--- Goals ---
**1)** What two techniques does the data structures excerpt name for handling collisions in hash tables?
**2)** In the data structures excerpt, rewrite the paragraph beginning "A heap is a complete binary tree" as a short bulleted list that keeps its main facts.
**3)** Extend the data structures excerpt with further material, starting after its final sentence about handling hash collisions.

━━ Excerpt to read ━━

A queue is a linear data structure that follows the First In, First Out (FIFO) principle. It represents a collection of elements where insertion occurs at the rear (also called enqueue), and removal occurs from the front (also called dequeue).

**Linear Queue:**Elements are stored in a linear manner, and when the queue is full, it cannot accept more elements, even if the rear end has empty spaces.**Circular Queue:**Addresses the limitation of the linear queue by allowing the rear and front to wrap around and use the unused spaces at the beginning after dequeueing. It efficiently utilizes memory.**Priority Queue:**Elements have associated priorities, and the element with the highest priority is removed first. It doesn't follow the FIFO principle but rather prioritizes elements based on a predefined priority order.**Double-ended Queue (Deque):**Allows insertion and deletion at both the front and rear ends, providing more flexibility than a standard queue. It can operate as both a queue and a stack.

A binary tree is a hierarchical data structure composed of nodes, where each node has at most two children, referred to as the left child and the right child. The topmost node of the tree is called the root node. Each node can have either zero, one, or two children. Binary trees are commonly used for data organization, searching, and sorting algorithms.

A BST is a binary tree with the property that for any node, all elements in the left subtree are smaller, and all elements in the right subtree are larger. This property makes BSTs efficient for search, insertion, and deletion operations, all of which can be performed in O(log n) time on average.

A heap is a complete binary tree where the value of each node is either greater than or equal to (max-heap) or less than or equal to (min-heap) the values of its children. Heaps are commonly used to implement priority queues and for heap sort algorithms due to their efficient access to the maximum or minimum element.

Hashing is a technique used to map data of arbitrary size to fixed-size values using hash functions. Hash tables use this concept to store key-value pairs, enabling efficient data retrieval in O(1) average time. Collisions are handled using techniques like chaining and open addressing to ensure effective storage.

━━━
━━ Provided records ━━

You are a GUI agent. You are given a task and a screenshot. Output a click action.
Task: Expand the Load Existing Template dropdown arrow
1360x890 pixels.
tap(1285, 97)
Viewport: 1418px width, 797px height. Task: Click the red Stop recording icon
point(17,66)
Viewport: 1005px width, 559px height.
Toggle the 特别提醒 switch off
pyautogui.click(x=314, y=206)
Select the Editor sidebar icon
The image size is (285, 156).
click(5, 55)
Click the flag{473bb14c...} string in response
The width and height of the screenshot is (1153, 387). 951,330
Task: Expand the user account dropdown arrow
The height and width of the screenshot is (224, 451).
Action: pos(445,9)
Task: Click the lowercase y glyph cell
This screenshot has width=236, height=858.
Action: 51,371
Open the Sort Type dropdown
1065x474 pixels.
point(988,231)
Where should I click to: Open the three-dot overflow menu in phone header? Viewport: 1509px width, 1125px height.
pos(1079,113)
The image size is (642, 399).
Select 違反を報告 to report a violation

━━━

--- Response list ---
**1)** Chaining and open addressing.

**2)**
- A heap is a complete binary tree.
- In a max-heap, each node's value is greater than or equal to its children's values.
- In a min-heap, each node's value is less than or equal to its children's values.
- Heaps are commonly used to implement priority queues and heap sort, because they give efficient access to the maximum or minimum value.

**3)**
A graph is a non-linear data structure composed of vertices (nodes) connected by edges (links). It represents relationships between pairs of objects. Graphs can be directed, where edges have a specific direction, or undirected, where edges have no direction. Additionally, edges can be weighted, meaning they have associated values.

**Directed Graph (Digraph):**Edges have a specific direction, indicating a one-way relationship between nodes.**Undirected Graph:**Edges have no direction, representing symmetric relationships between nodes.**Weighted Graph:**Edges have associated values, often representing distances, costs, or capacities.**Cyclic Graph:**Contains at least one cycle, where a sequence of edges forms a closed loop.**Acyclic Graph:**Does not contain any cycles. Trees are a special case of acyclic graphs.**Connected Graph:**Every pair of vertices is connected by a path.**Disconnected Graph:**Contains at least two vertices with no path connecting them.**Complete Graph:**Every pair of distinct vertices is connected by a unique edge.**Bipartite Graph:**Vertices can be divided into two disjoint sets such that every edge connects a vertex from one set to the other.**DAG (Directed Acyclic Graph):**A directed graph with no directed cycles. DAGs are commonly used in scheduling, topological sorting, and dependency resolution.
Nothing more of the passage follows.